Где именно "там" — и без пояснений понятно. Ну, если с этой точки зрения на ситуацию смотреть, то конечно. Жизнь она все же лучше смерти. Но только уж больно варианты вырисовываются… Неприглядные. Или в этакий мини-колхоз, грядки полоть с утра и до темноты, или к какому-нибудь мужику в содержанки, или дальше в дырявой палатке с дымящей печкой сидеть. Сказочный выбор!
— Постойте! — кольнуло вдруг внезапно Женьку произнесенное женщиной слово. — Вот вы сказали, что эти ваши… ну, колхозники… Получат оружие. А его что, всем желающим выдают?
— Да, — подтвердила та, явно не удивившись такому, еще пару недель совершенно невозможному, дико звучащему вопросу, — практически. Там главных условий всего три: отсутствие судимостей или болезней "по дурке", возраст не меньше восемнадцати и наличие хоть какого-то документа, удостоверяющего личность.
— А где можно получить? — пережившая ужас трехсуточного заточения в офисе, когда шансов нет не то, что выбраться, но и гарантированно с собой покончить, чтоб дальше не мучиться, Женька к возможности получить в руки оружие отнеслась предельно серьезно. Да и Тарасик, нежно поглаживающий приклад своей "Саёжки" перед глазами до сих пор стоял. Глядя на него, Женька ясно осознала — в новом этом новом мире, страшном и жестоком, только вооруженный человек сможет считать себя человеком в полном смысле этого слова. Почти как у каких-нибудь древних славян, кельтов или еще каких-нибудь викингов. Вооружен — человек, нет — холоп, смерд, скотинка серая, бесправная и бессловесная, живущая исключительно милостью тех, у кого оружие есть.
— Да у нас на складе РАВ
[100], - равнодушно пожала плечами женщина. — Прямо позади столовой, вправо от МСЧ [101]— дорога. По ней иди мимо склада ГСМ [102]и автопарка, немного не доходя до КПП, справа от дороги здоровенный такой ангар будет за забором, на калитке — табличка.
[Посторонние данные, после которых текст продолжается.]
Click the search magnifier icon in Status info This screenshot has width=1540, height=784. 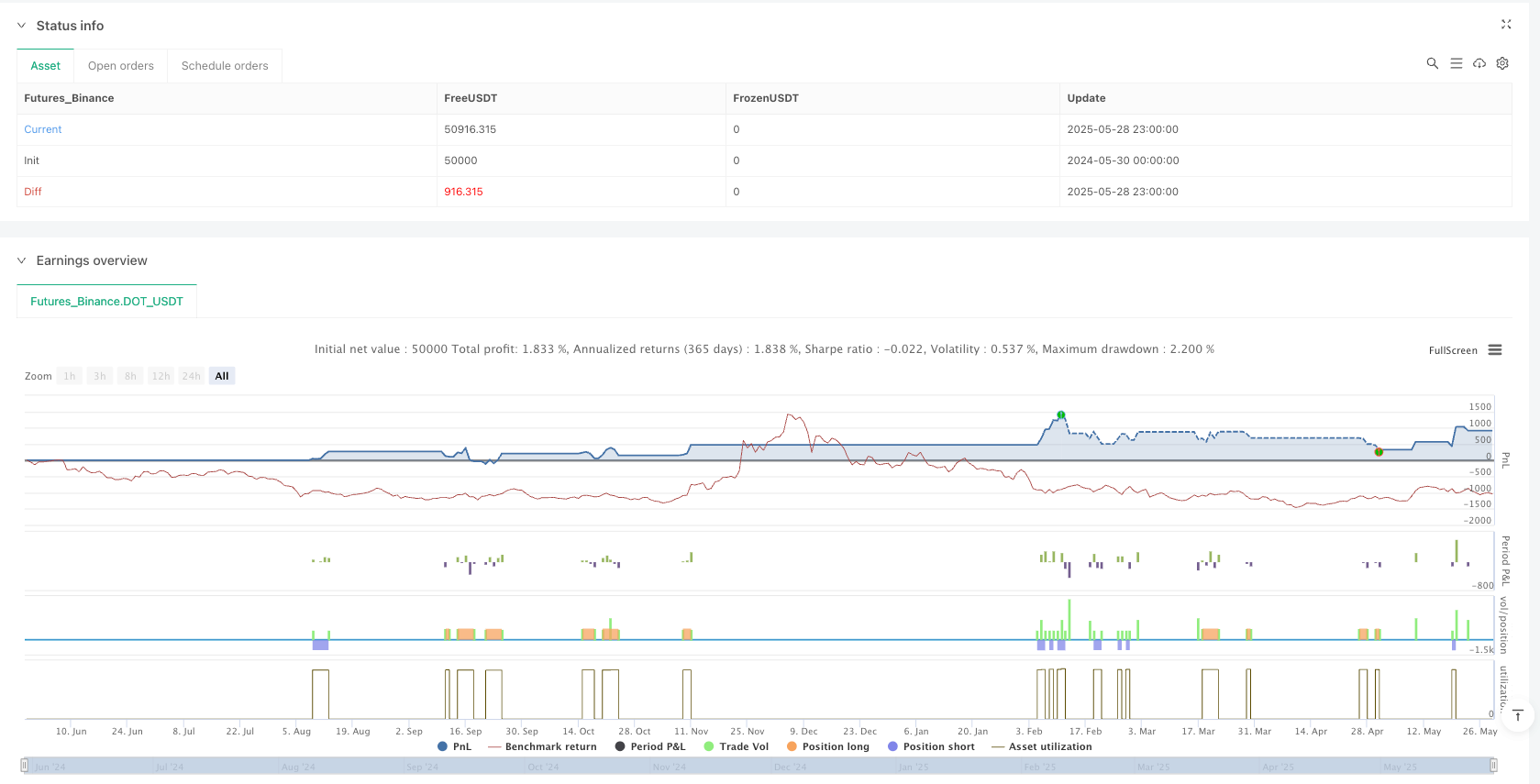pyautogui.click(x=1432, y=63)
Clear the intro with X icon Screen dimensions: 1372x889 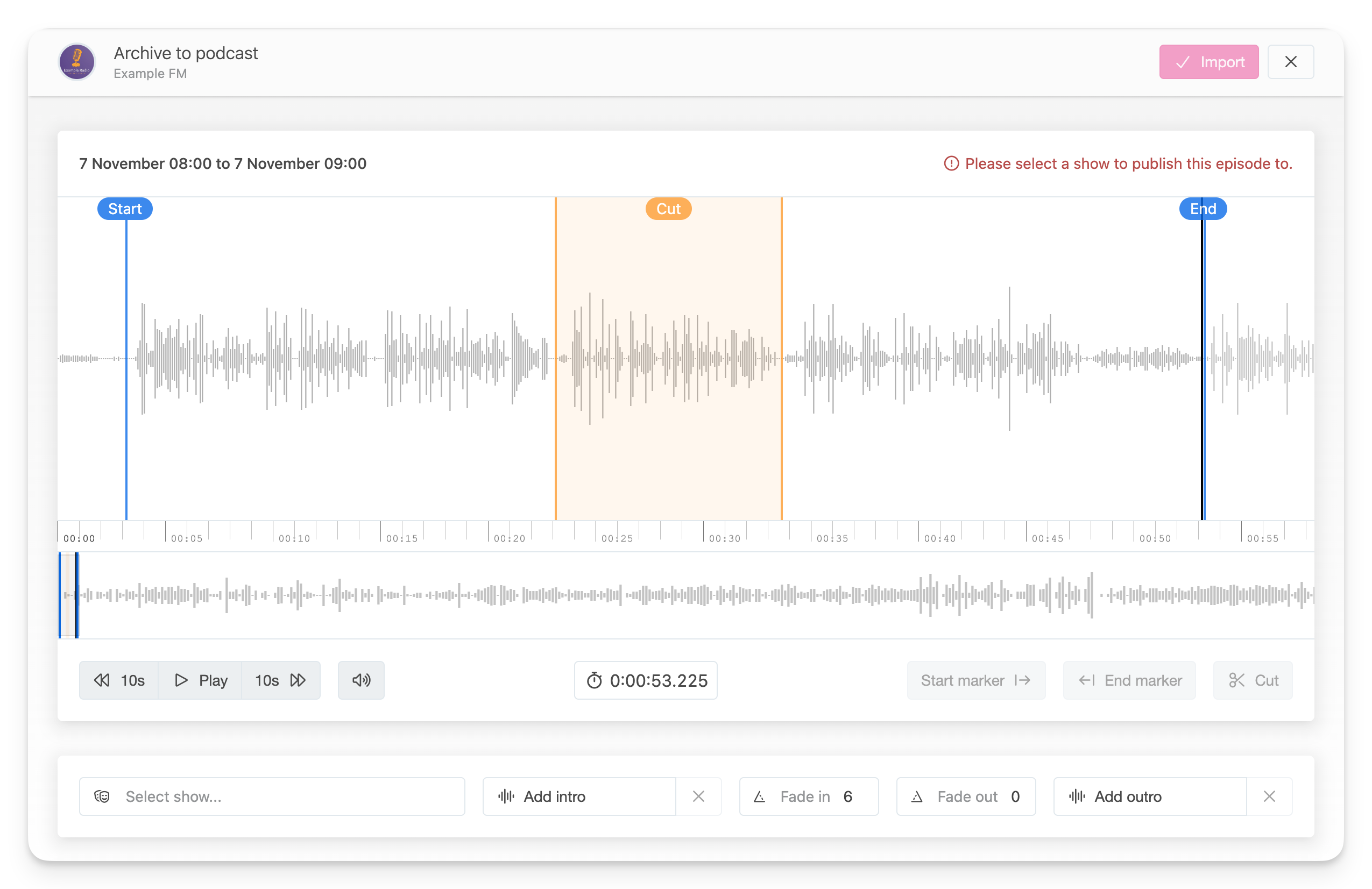698,796
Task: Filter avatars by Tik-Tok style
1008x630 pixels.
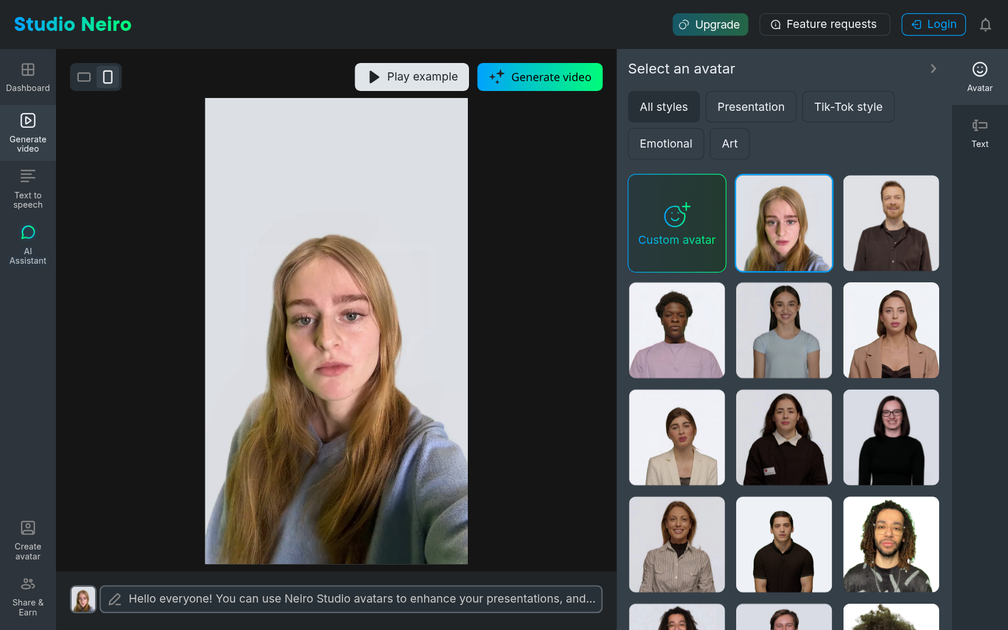Action: click(x=848, y=107)
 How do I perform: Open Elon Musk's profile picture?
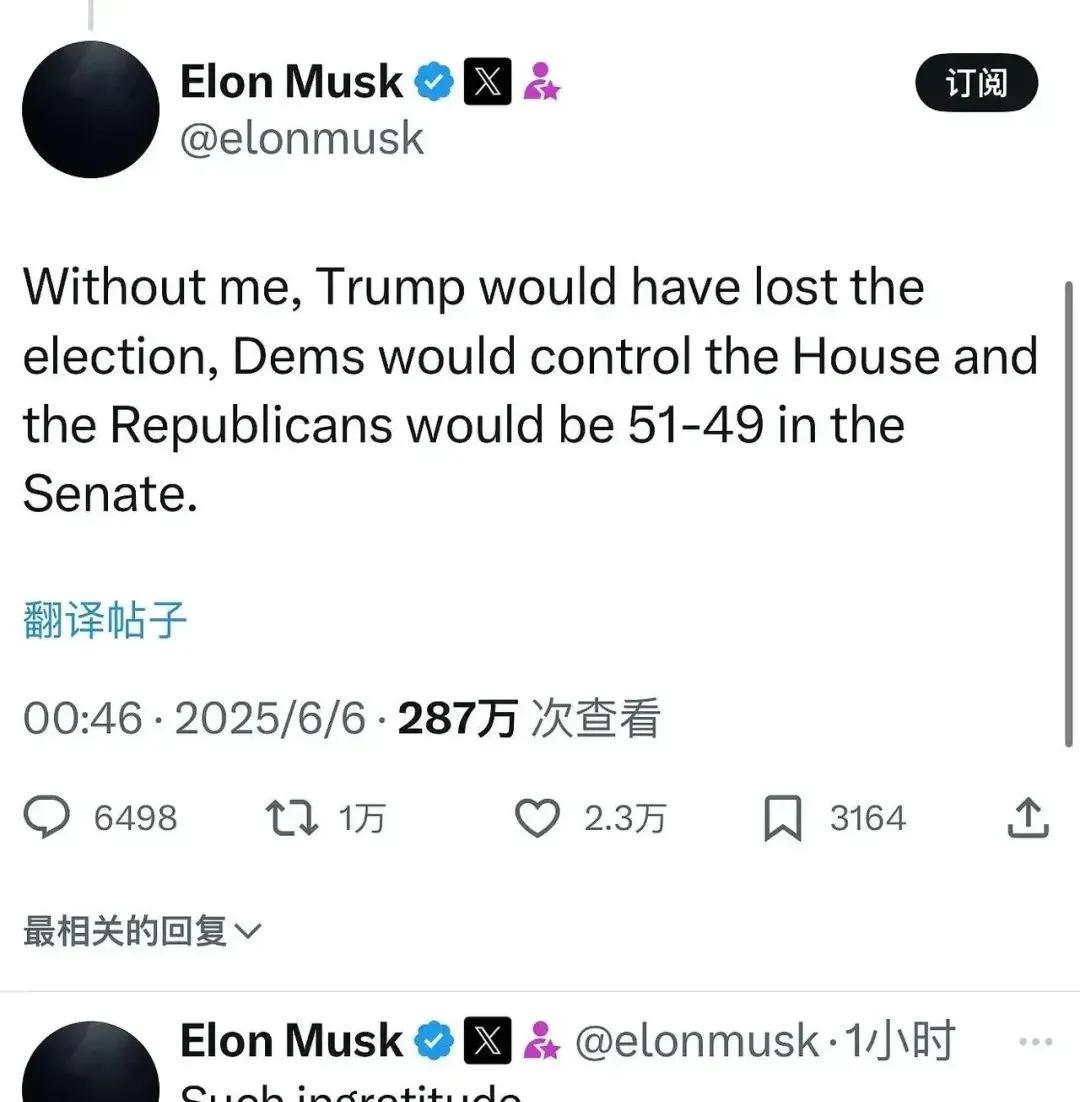pos(91,109)
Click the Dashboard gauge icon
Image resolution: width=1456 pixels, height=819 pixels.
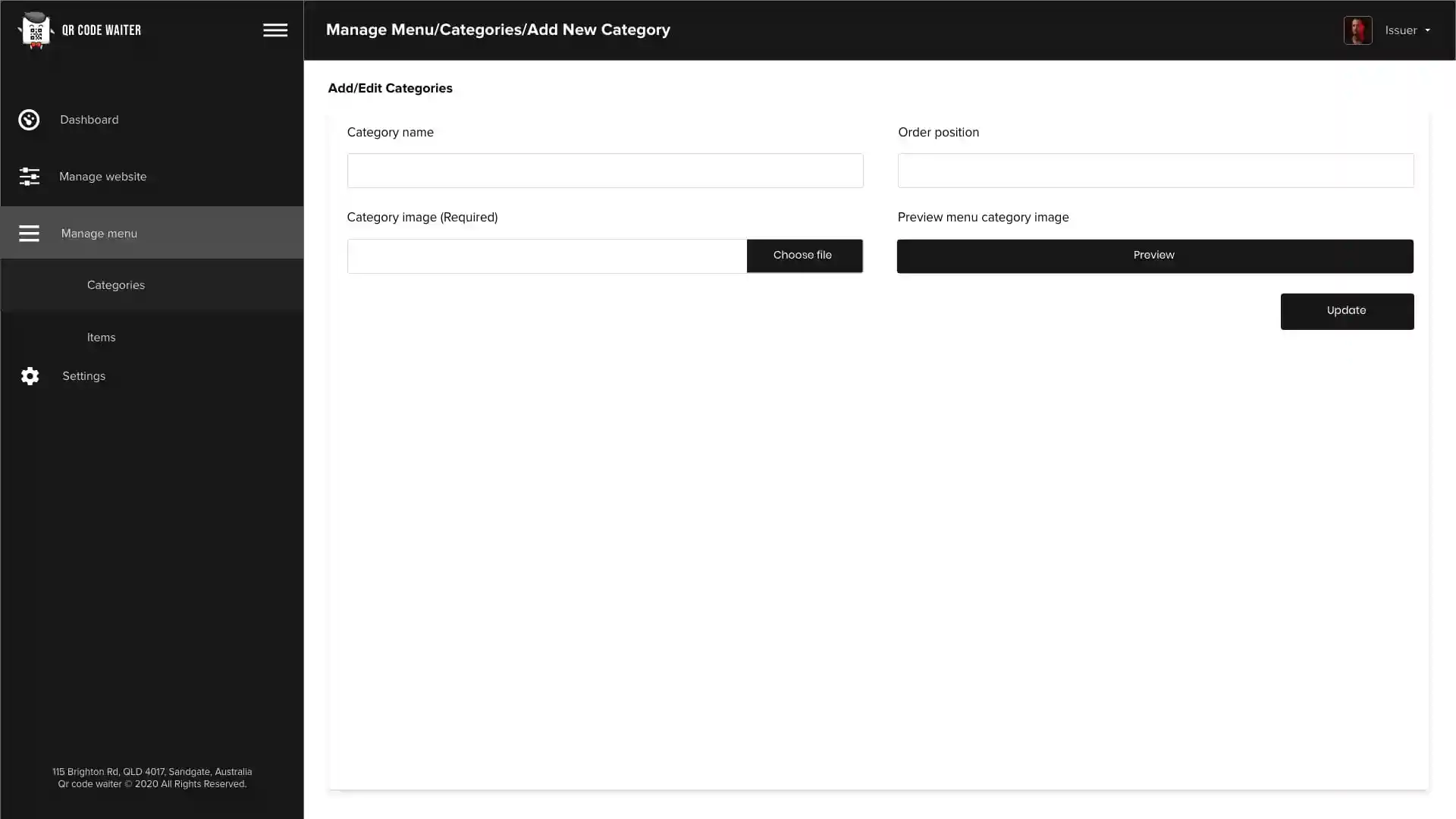click(29, 120)
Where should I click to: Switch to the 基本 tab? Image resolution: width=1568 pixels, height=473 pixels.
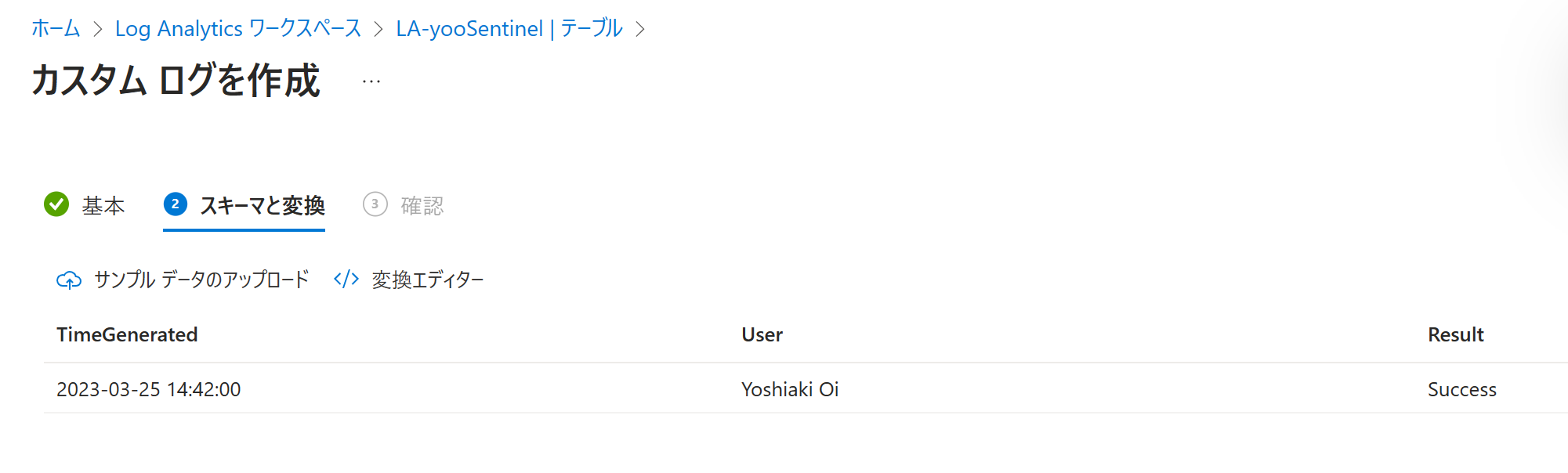point(103,204)

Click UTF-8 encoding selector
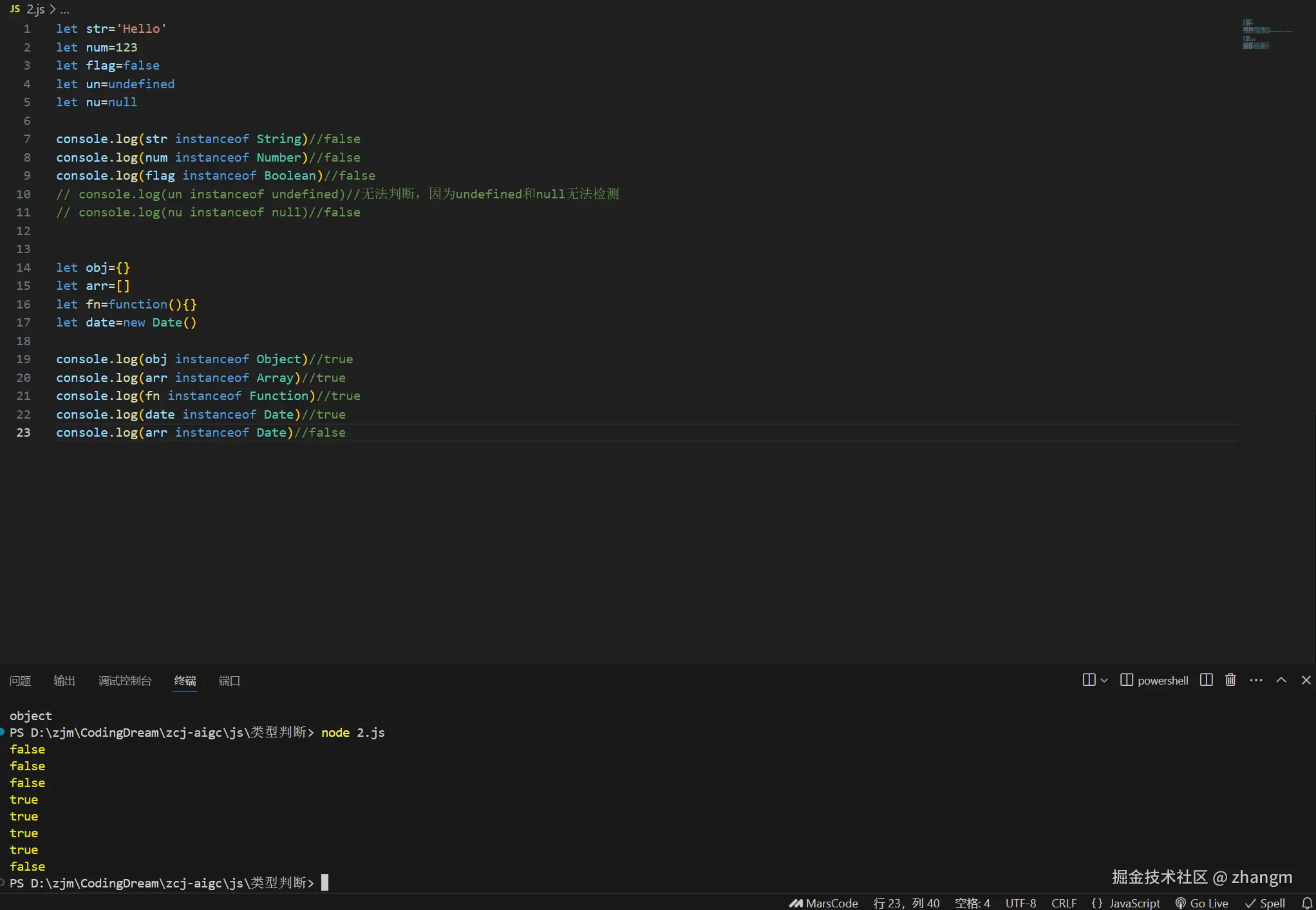[x=1020, y=903]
Мимо не пройдешь.— Спасибо.
Женька половину сокращений в речи своей собеседницы не поняла, но направление движения все-таки уяснила. Это главное. А дальше, как папа шутил: "Язык доведет не только до Киева, но, иногда, и до Магадана".
К ее бесконечному удивлению, никакой очереди, по которой она, собственно, и надеялась легко найти склад, перед ним не оказалось. Снаружи ангар оставил странное впечатление — на небольших треугольных фанерных табличках, белых с широкой красной каймой, что торчали на колышках посреди примерно двухметровой, разровненной граблями, песчаной "дорожки" между двумя рядами забора из колючей проволоки — суровые надписи трафаретом: "Стой! Запретная зона!", "Стой, стреляют!", "Осторожно — мины!"… А сваренная из железного уголка калитка в этом самом заборе — гостеприимно распахнута. И Женька, не обращая внимания на угрожающие предупреждения, отважно прошагала к ангару. Ворота в него тоже оказались не заперты и одна большая створка — приоткрыта. Не широко, но ей протиснуться хватило. Внутри она почти сразу уткнулась в решетку из толстых железных прутьев, за которыми виднелись длинные, уходящие во мрак ангара, ряды очень высоких стеллажей, на полках которых громоздились сотни разного размера деревянных ящиков.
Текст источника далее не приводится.